Since last September, the pastor and church committees have presented two proposals to the “Save Our Historic St. Joseph’s” group for their consideration. Financially, “paying off the new church is our No. 1 priority,” Perrault says. With that in mind, the pastor and committees proposed setting up a restricted account, one in which donors could specify that their donations must be used only for the preservation and use of the original church building.
A drawing by architect Peter F. Getz shows the new entrance to the church.
In late February, the church preservation advocates presented St. Joseph’s Parish with an in-depth analysis of the parish’s proposals and an alternative solution for use of old St. Joseph’s.
Andrew Bednarek, who worked as Avalon Borough’s administrator for three decades before retiring, penned the analysis. Bednarek proposes renovating and retrofitting St. Joseph’s Church Hall on the first floor to serve as a spiritual center and to repair and improve St. Joseph Church so that it might be used for overflow crowds in the summertime and daily Masses off-season.
Other parishes in the Diocese of Camden plan to spend their Catholic Strong dollars “to improve or update older churches,” Bednarek says, before offering documentation that Sacred Heart Church in Avalon and Our Lady of Mount Carmel in Berlin Township are among them.
“Just let the Catholic Strong money be used for historic St. Joseph’s,” McHale says.
“Let’s agree to find an acceptable option for a Spiritual Life Center within the structure of historic St. Joseph’s, instead of proposing to do physical destruction to the Church … ” and causing divisiveness within the parish community, concluded Bednarek in his alternative solution recommendations. “Proposing to destroy historic St. Joseph’s Church is opening an irreparable wound in our faith community that may never heal.”

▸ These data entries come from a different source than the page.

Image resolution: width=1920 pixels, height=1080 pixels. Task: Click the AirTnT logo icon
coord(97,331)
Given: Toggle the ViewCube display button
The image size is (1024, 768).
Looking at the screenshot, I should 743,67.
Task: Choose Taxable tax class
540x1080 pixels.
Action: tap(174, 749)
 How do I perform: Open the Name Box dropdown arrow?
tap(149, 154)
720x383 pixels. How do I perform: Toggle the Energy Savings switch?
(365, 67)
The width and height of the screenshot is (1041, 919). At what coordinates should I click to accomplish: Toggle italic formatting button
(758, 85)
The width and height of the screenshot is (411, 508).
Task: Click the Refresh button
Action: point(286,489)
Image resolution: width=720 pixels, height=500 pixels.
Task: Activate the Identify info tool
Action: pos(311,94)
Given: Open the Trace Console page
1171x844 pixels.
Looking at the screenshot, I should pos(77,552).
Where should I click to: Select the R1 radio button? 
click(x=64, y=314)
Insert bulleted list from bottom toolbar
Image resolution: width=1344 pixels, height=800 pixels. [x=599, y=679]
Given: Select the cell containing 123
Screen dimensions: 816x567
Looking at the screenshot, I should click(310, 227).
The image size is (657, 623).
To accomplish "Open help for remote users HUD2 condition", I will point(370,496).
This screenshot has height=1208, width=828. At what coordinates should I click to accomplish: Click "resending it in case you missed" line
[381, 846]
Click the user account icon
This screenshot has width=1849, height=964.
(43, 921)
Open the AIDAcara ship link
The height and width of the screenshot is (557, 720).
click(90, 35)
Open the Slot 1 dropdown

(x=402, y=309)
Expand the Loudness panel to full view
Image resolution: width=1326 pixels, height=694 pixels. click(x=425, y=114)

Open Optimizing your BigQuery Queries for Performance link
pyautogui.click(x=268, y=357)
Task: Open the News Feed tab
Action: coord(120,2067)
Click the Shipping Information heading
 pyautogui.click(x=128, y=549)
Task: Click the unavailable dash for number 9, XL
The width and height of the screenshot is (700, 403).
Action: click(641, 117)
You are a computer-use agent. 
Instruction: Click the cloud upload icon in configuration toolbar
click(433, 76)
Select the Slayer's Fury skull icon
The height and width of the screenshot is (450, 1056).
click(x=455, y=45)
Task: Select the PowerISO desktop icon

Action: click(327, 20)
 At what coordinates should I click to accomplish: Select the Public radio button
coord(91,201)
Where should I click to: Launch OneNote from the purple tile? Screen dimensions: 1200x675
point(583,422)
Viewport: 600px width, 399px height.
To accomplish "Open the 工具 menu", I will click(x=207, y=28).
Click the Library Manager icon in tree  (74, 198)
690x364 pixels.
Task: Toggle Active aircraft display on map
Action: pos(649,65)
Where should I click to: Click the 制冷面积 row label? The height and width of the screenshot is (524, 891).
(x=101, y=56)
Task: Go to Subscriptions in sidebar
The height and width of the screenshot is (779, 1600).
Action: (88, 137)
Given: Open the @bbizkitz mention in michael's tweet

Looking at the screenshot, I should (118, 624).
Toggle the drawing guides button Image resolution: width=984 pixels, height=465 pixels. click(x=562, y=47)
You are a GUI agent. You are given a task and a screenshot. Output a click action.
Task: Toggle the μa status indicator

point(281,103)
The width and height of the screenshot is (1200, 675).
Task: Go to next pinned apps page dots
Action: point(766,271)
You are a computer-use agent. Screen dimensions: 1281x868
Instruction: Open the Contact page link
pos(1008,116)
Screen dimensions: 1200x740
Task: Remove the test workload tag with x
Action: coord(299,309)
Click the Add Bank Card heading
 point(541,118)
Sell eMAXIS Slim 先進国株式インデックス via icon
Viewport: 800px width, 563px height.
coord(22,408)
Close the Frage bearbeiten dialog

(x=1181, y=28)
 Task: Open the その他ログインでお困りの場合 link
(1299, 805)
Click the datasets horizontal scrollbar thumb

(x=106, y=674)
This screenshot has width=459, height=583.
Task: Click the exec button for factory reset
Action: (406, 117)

In late February, Perrault brought in environment experts to ascertain potential safety problems that mostly mold and some asbestos in historic St. Joseph Church might present. Other experts have determined that structurally, the church is “deemed to be in fair condition,” the pastor says. These determinations and more will be gathered to estimate actual costs of restoring the original place of worship. St. Joseph’s Parish Council, its Finance Committee, its Catholic Strong Committee and the Diocese of Camden will all weigh in with their views.
“Local contractors and others have offered their time and talent to make those repairs [like HVAC, electrical or plumbing] and/or do housekeeping chores that would be required within their skill set,” as a cost-cutting measure, Bednarek notes in his possible solutions.
When it comes to repairs, specialties like mold remediation are both major and costly, Perrault says. If saving the old church is feasible, “environmental safety” repairs must be on the “front end,” the pastor adds. “Maybe donated work could come later.”
In their Parish Mission Statement, St. Joseph parishioners proclaim:
“We the people of St Joseph Parish, Sea Isle City, NJ, connected in faith as brothers and sisters in Christ, pledge to use our gifts and resources to live our faith by truth and love, to preach the Word, and to serve the needs of others, as we instill a spirit of hospitality throughout our faith community. We will create welcoming opportunities to bring parishioners and friends of St. Joseph together in worship, religious formation, spiritual growth, mutual support, and parish social activities.”
God willing, may they meet their mission, especially the part about togetherness.